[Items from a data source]
⟨

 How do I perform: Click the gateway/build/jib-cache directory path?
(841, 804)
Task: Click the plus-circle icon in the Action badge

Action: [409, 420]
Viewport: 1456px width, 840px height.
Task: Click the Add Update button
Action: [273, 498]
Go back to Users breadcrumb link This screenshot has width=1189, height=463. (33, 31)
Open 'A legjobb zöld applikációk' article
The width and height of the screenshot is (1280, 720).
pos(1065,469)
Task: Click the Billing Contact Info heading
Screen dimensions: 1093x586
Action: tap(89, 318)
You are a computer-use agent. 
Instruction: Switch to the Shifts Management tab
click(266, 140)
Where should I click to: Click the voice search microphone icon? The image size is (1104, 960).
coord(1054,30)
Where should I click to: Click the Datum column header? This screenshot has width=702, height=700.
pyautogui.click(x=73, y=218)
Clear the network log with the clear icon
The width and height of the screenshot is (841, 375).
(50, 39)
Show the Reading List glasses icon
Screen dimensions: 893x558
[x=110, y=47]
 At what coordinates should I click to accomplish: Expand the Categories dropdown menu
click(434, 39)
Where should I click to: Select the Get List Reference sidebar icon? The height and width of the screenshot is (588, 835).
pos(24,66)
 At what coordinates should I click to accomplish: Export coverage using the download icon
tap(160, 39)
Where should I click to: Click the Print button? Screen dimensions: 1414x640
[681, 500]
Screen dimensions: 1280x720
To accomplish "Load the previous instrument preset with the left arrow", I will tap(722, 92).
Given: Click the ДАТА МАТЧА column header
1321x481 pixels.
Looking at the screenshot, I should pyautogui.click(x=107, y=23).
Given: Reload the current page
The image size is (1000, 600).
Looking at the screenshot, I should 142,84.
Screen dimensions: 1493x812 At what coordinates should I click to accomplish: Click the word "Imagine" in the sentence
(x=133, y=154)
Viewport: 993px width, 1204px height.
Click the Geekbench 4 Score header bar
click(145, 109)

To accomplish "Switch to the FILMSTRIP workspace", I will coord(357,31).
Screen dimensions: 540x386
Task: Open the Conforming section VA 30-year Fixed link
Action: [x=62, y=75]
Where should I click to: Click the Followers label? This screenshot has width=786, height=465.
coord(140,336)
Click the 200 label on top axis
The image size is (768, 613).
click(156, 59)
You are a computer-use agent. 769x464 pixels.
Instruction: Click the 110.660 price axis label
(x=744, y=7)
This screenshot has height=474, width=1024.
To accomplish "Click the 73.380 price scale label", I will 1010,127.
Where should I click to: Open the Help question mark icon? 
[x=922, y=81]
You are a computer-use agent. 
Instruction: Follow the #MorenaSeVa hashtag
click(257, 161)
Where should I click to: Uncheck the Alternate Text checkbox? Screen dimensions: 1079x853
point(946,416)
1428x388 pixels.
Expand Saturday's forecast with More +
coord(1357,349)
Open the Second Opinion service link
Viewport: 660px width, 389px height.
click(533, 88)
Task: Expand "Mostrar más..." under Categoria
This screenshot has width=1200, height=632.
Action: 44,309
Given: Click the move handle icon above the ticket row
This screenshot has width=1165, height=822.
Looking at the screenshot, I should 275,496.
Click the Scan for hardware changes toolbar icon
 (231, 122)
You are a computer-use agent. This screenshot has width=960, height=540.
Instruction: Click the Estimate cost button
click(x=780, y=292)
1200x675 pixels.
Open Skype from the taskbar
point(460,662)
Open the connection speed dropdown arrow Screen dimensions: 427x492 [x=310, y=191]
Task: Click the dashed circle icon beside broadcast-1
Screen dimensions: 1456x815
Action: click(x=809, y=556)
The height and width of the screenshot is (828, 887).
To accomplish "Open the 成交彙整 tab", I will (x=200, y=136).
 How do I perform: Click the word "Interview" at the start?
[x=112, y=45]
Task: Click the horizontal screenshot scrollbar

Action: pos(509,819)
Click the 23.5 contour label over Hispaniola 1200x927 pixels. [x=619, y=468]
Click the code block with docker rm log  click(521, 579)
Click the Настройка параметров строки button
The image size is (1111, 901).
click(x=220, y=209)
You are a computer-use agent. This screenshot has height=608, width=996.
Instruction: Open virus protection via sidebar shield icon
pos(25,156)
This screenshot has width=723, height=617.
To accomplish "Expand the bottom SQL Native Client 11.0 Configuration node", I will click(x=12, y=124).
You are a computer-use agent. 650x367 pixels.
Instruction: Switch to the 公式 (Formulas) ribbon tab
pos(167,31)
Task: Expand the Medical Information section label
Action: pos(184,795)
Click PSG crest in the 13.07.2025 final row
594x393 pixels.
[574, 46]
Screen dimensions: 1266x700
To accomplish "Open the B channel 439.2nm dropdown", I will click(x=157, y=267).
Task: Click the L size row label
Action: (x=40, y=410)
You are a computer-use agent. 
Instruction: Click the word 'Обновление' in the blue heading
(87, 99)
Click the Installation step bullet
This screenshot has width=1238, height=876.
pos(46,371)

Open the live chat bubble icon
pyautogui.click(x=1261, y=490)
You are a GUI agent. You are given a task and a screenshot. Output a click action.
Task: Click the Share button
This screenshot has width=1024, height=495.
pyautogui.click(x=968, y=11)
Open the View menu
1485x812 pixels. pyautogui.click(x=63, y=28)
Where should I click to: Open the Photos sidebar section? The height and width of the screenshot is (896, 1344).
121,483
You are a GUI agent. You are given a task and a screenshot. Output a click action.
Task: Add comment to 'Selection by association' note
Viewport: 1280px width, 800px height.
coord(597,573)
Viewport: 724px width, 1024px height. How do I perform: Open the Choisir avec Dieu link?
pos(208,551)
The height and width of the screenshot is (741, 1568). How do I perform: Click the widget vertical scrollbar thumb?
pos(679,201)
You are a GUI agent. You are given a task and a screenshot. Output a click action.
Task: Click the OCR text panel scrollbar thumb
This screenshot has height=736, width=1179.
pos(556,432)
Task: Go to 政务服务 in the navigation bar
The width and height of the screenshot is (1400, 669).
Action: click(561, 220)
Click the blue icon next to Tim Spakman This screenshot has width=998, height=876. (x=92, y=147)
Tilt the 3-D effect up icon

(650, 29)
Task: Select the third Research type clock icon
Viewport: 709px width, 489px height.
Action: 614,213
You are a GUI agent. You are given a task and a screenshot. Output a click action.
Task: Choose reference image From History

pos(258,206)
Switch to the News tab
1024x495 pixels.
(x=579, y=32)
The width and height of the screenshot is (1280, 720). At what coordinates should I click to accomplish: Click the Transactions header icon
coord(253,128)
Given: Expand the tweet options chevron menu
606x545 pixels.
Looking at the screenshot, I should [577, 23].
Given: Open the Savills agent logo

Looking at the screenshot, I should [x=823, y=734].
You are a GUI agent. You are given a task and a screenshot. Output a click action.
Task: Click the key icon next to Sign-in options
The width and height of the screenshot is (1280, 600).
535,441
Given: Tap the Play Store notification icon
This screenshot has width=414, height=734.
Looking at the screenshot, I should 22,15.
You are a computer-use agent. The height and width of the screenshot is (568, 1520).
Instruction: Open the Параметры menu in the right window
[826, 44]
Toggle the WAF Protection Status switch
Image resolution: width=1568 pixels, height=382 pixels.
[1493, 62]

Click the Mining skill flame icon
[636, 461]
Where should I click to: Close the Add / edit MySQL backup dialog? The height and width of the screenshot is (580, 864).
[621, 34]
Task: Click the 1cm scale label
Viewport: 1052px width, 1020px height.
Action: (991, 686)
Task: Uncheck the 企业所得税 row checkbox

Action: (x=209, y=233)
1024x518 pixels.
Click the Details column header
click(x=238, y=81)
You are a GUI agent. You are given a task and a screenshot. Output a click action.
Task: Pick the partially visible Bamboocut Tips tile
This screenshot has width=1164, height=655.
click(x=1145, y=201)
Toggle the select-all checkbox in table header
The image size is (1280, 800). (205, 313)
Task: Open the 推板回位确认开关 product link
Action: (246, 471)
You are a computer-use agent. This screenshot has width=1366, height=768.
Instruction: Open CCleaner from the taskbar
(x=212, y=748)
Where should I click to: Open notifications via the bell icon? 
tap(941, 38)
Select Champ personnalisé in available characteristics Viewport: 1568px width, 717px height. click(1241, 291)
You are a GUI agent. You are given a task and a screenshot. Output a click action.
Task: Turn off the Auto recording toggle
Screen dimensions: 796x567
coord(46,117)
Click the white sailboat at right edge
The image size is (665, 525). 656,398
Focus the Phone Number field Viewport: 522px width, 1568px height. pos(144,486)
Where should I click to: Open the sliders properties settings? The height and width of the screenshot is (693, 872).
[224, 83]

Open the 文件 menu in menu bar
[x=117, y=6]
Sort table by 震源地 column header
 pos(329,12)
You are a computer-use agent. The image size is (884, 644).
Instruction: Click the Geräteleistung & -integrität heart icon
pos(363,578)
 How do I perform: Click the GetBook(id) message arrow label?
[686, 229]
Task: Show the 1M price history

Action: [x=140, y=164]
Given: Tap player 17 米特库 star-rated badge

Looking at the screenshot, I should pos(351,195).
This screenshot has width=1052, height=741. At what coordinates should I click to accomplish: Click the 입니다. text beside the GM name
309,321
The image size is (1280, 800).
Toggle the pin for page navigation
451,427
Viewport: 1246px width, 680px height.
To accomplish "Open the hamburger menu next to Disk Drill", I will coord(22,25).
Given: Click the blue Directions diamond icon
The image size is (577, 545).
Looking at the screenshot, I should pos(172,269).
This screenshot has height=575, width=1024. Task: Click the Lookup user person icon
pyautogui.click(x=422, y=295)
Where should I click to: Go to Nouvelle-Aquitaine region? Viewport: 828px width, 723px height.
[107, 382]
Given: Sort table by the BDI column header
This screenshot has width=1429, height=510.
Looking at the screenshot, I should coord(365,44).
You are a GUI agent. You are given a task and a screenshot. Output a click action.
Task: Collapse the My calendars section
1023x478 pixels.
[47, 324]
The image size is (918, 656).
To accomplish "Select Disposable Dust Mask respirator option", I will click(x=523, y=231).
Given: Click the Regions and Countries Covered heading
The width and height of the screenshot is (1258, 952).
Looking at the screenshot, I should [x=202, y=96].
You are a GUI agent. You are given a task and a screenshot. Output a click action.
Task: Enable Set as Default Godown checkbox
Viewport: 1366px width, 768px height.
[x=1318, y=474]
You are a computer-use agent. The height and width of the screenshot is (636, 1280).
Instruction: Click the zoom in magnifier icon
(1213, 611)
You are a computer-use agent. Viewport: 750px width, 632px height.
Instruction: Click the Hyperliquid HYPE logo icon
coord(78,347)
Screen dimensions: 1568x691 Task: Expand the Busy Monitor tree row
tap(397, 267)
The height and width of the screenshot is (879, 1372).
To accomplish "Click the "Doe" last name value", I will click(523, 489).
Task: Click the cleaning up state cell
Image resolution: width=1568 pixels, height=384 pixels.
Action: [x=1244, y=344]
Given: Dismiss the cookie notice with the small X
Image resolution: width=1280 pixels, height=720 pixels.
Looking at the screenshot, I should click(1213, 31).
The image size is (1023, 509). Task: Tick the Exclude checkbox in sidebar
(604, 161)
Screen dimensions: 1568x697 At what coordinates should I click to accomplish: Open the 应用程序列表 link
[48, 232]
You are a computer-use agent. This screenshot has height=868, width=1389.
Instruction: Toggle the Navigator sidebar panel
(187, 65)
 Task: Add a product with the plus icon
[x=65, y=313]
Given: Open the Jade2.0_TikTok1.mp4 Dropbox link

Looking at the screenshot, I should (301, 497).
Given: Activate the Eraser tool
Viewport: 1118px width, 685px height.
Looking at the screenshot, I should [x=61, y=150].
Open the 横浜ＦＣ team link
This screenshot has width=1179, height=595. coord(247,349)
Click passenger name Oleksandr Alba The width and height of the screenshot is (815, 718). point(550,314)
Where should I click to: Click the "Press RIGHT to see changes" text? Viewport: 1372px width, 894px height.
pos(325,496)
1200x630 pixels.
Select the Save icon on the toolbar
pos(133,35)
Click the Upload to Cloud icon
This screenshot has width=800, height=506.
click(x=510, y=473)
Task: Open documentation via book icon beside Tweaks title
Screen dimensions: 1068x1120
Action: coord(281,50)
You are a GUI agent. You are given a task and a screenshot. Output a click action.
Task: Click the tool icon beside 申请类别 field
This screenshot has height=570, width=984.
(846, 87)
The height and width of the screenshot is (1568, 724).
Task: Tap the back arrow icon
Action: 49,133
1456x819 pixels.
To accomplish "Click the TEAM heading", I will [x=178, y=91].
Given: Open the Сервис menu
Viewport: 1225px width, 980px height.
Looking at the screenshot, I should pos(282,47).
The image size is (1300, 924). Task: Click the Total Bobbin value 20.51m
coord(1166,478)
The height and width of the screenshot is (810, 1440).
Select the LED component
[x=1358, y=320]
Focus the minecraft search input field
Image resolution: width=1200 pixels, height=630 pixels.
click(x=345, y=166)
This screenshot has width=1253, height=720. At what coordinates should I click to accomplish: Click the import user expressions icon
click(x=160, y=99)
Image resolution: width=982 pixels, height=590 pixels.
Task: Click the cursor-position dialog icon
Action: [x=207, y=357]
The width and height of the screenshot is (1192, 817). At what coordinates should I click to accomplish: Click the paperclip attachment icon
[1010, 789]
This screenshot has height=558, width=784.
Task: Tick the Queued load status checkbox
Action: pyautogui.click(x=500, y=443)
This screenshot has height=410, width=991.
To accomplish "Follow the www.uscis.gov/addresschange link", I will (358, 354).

⟩

*WHAT NEEDS TO BE DONE*
What is the number of lines in the records that contain "Focus"? State that number alone.

*COMPLETED TASK*
2